Leider sind wir nicht alle regelmäßige Besucher vom Dorschfestival und sind somit auf Infos anderer (z.B. das Anglerboard) angewiesen. Ich wußte nicht das ich mir bei der Reederei einen Platz reservieren lassen kann. Also die Jungs die zuerst "ich bin dabei" geschrien haben, haben die Poleposition bekommen??? Dann Zweifel ich aber ganz stark an der Durchführung eines fairen Vergleichsangeln. 

Viel schlimmer aber finde ich das gerade das Anglerboard (der kompetente Mitstreiter) die Informationen zum Dorschfestival erst so spät bekommen hat. 

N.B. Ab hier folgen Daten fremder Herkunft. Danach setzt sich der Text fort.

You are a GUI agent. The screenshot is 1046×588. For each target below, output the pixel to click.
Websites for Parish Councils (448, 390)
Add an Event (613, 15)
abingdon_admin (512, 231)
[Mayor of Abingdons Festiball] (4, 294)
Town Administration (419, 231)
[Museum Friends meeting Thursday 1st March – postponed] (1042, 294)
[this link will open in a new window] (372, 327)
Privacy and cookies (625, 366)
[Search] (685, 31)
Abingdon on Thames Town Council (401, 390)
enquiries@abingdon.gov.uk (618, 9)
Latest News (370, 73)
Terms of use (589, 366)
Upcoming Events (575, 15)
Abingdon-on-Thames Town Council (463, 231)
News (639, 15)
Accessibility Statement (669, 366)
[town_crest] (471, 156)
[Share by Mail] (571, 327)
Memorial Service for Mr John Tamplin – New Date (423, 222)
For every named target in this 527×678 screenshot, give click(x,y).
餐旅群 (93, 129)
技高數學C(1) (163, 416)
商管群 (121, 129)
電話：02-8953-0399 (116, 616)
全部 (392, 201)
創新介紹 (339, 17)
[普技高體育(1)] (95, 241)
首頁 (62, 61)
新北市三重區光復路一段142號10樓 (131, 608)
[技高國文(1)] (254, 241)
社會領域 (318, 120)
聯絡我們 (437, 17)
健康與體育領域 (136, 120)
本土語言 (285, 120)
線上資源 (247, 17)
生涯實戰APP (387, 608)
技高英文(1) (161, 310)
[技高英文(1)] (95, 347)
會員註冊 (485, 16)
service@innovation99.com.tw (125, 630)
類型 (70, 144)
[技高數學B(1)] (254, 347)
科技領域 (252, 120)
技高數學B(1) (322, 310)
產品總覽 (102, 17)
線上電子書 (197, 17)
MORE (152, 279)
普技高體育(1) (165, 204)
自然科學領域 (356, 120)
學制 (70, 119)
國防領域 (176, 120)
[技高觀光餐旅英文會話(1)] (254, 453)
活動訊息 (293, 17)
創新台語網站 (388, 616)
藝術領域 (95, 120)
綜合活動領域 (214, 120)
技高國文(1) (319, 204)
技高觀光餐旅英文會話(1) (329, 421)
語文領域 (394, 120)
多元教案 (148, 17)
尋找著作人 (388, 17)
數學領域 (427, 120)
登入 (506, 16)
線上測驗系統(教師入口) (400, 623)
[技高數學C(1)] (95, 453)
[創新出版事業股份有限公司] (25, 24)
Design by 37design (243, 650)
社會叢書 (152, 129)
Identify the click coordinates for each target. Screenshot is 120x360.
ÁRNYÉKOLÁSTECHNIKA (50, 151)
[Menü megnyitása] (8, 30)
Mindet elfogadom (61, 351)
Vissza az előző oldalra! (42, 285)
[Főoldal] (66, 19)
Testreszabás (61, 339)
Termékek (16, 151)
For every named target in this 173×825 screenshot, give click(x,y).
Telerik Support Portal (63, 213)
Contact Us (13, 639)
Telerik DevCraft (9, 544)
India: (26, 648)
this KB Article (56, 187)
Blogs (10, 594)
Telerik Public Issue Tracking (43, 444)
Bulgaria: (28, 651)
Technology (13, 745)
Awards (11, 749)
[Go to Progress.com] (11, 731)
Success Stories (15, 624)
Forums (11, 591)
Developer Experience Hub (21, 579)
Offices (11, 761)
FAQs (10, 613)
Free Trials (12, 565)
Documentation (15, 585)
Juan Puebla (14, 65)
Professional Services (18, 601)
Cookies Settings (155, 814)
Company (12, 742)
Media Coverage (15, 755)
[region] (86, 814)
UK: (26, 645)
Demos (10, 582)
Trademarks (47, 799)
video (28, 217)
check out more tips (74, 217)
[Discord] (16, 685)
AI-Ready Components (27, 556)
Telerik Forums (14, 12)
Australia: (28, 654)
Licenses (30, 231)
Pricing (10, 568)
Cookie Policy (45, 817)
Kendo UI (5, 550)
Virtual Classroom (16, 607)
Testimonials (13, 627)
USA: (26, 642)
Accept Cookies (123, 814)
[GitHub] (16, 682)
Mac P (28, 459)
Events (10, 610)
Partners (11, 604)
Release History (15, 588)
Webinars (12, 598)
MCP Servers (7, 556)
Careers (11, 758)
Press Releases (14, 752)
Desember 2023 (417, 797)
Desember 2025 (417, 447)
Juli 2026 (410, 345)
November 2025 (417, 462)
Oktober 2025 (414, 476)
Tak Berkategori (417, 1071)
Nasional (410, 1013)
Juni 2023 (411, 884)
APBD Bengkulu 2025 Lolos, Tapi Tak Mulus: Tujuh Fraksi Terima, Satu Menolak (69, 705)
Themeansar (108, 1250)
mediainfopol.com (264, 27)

> ich find es super, dass es die kapitäne geschafft haben, den event trotzdem stattfinden zu lassen.


 
Da bin ich der gleichen Meinung wie Du!!!! #6 #6 #6


----------



## powercat (13. März 2006)

*AW: Kommentare zu: Dorschfestival Heiligenhafen 2006 findet statt*

den schwarzen peter des "drum kümmerns" muss sich die stadt heiligenhafen anziehen. wenn man mal überlegt, dass es vor einigen jahren einen eintrag ins guiness buch der rekorde gegeben hat (größte meeresangelveranstaltung mit über 800 teilnehmern!) und jetzt nur noch ca. 300-350 personen pro veranstaltungen da sind! irgendwann hat sich der kurprinz gedacht, wälze doch einmal die ganze (angler besorgen!) arbeit auf die kutter ab. ist doch viel weniger aufwand für die stadt! prima. 

zum thema platz aussuchen.
anmelden musst du dich immer schnell, egal wo.
in laboe musst du schon (wenn du einer der glücklichen leute bist, der schon mal da war und über post informiert wirst!) sehr kurze zeit nach posteingang deine anmeldung faxen, damit du als gruppe überhaut eine chance hast!
...und die plätze an bord werden jeden tag, nach ablegen neu verlost!!!
pro tag 2 plätze (bei vollem boot - ca. 12 plätze weiterrutschen, damit jeder einmal einen "guten" und "weniger gut" platz bekommt. also: FAIR!

und, wer mal öfter (auch so mal von hh aus fährt) wird immer wieder feststellen....(fast) alle kutter treffen sich im laufe des tages auf dem ein oder anderen "fangplatz".


----------



## Klaus S. (13. März 2006)

*AW: Kommentare zu: Dorschfestival Heiligenhafen 2006 findet statt*



> zum thema platz aussuchen.
> anmelden musst du dich immer schnell, egal wo.


 
Nö, beim DMV hat man genug Zeit um sich anzumelden. 



> ...und die plätze an bord werden jeden tag, nach ablegen neu verlost!!!
> pro tag 2 plätze (bei vollem boot - ca. 12 plätze weiterrutschen, damit jeder einmal einen "guten" und "weniger gut" platz bekommt. also: FAIR!


 
Dann gehts ja noch... Zwar immer noch nicht ganz Fait aber immerhin :m 



> und, wer mal öfter (auch so mal von hh aus fährt) wird immer wieder feststellen....(fast) alle kutter treffen sich im laufe des tages auf dem ein oder anderen "fangplatz".


 
Genau... nur fast alle |rolleyes  Und ich bin nicht von HH aus gefahren sondern von SH |supergri 

Ich war beim 1. Dorschfestival dabei und da sind so einige Kutter auf der Strecke geblieben da der Wind nämlich ganz gut geblasen hat. Beim 1. Event waren auch noch viele kleinere Kutter dabei und die hatten gar keine Chance den größeren Kuttern zu folgen. 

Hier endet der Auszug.